═══ EXCERPT TO READ ═══

Description BASC Admins 2023-04-10 20:25:22 MDT
Dear SchedMD,

I think we might have a misconfiguration.

root@mgt4:~# sinfo -V
slurm 21.08.8-2

root@mgt4:~# scontrol show node comp105
NodeName=comp105 Arch=x86_64 CoresPerSocket=24 
   CPUAlloc=48 CPUTot=48 CPULoad=16.95
   AvailableFeatures=(null)
   ActiveFeatures=(null)
   Gres=gpu:v100:2
   NodeAddr=comp105 NodeHostName=comp105 Version=21.08.8-2
   OS=Linux 3.10.0-1160.88.1.el7.x86_64 #1 SMP Tue Mar 7 15:41:52 UTC 2023 
   RealMemory=757760 AllocMem=584704 FreeMem=396771 Sockets=2 Boards=1
   State=ALLOCATED ThreadsPerCore=1 TmpDisk=0 Weight=8 Owner=N/A MCS_label=N/A
   Partitions=asreml,gpu,debug 
   BootTime=2023-03-16T15:53:33 SlurmdStartTime=2023-03-16T15:56:55
   LastBusyTime=2023-04-10T18:59:53
   CfgTRES=cpu=48,mem=740G,billing=48,gres/gpu=2
   AllocTRES=cpu=48,mem=571G,gres/gpu=2
   CapWatts=n/a
   CurrentWatts=0 AveWatts=0
   ExtSensorsJoules=n/s ExtSensorsWatts=0 ExtSensorsTemp=n/s

root@mgt4:~# squeue -w comp105 -o %i,%c
JOBID,MIN_CPUS
13819314,16
13819313,16
13819312,16
13819975,48

As per the above, 96 cores are allocated on comp105, yet the node only has 48 cores.

═══

▶ WHAT TO WORK ON:
a) Which Slurm version does the sinfo command report in the Slurm bug report?
b) Resume the Slurm bug report from the point where it stops.

═══ INFORMATION PROVIDED ═══

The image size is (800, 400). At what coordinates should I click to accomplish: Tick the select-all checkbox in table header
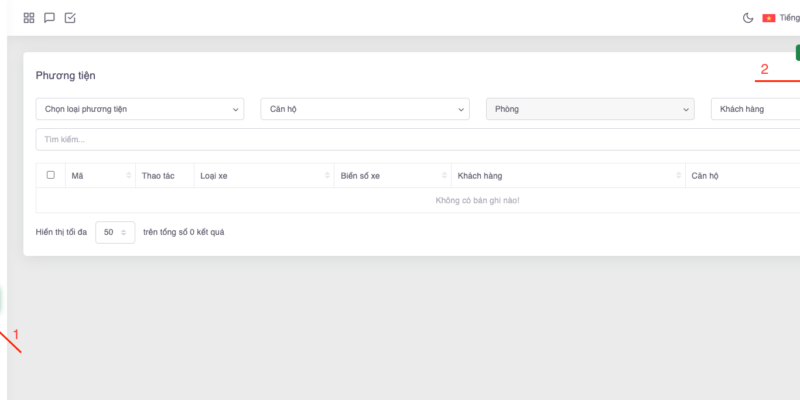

═══

▶ THE RESULTS:
a) slurm 21.08.8-2

b)
The node has the following config lines:

gres.conf
NodeName=comp105 Name=gpu Type=v100 File=/dev/nvidia[0-1]

nodes.conf
NodeName=comp105 Sockets=2 RealMemory=757760 Weight=8 CoresPerSocket=24 State=UNKNOWN Gres=gpu:v100:2

What might be wrong? (Note we're planning to upgrade to 23.02.1 soon.)

Thank you,
Ben
Comment 1 Oscar Hernández 2023-04-11 04:51:17 MDT
Hi Ben,

If jobs are still running, could you share the output of each job:

$ scontrol show job $JOBID

This situation could happen when having partition configured with Oversubscribe=YES[1](or force) in slurm.conf. Could this be your case? Could you share your partition configuration?

Do you have any kind of job preemption configured[2] in slurm.conf?

Kind regards,
Oscar

[1]https://slurm.schedmd.com/slurm.conf.html#OPT_OverSubscribe
..
[2]https://slurm.schedmd.com/slurm.conf.html#OPT_PreemptMode
Comment 2 BASC Admins 2023-04-11 18:54:38 MDT
Created attachment 29791 [details]
output of scontrol show job <jobid>
Comment 3 BASC Admins 2023-04-11 19:05:02 MDT
(In reply to Oscar Hernández from comment #1)
> If jobs are still running, could you share the output of each job:
> 
> $ scontrol show job $JOBID

Hi Oscar, please find the output of the above in the attached file 'jobs_comp105.txt'.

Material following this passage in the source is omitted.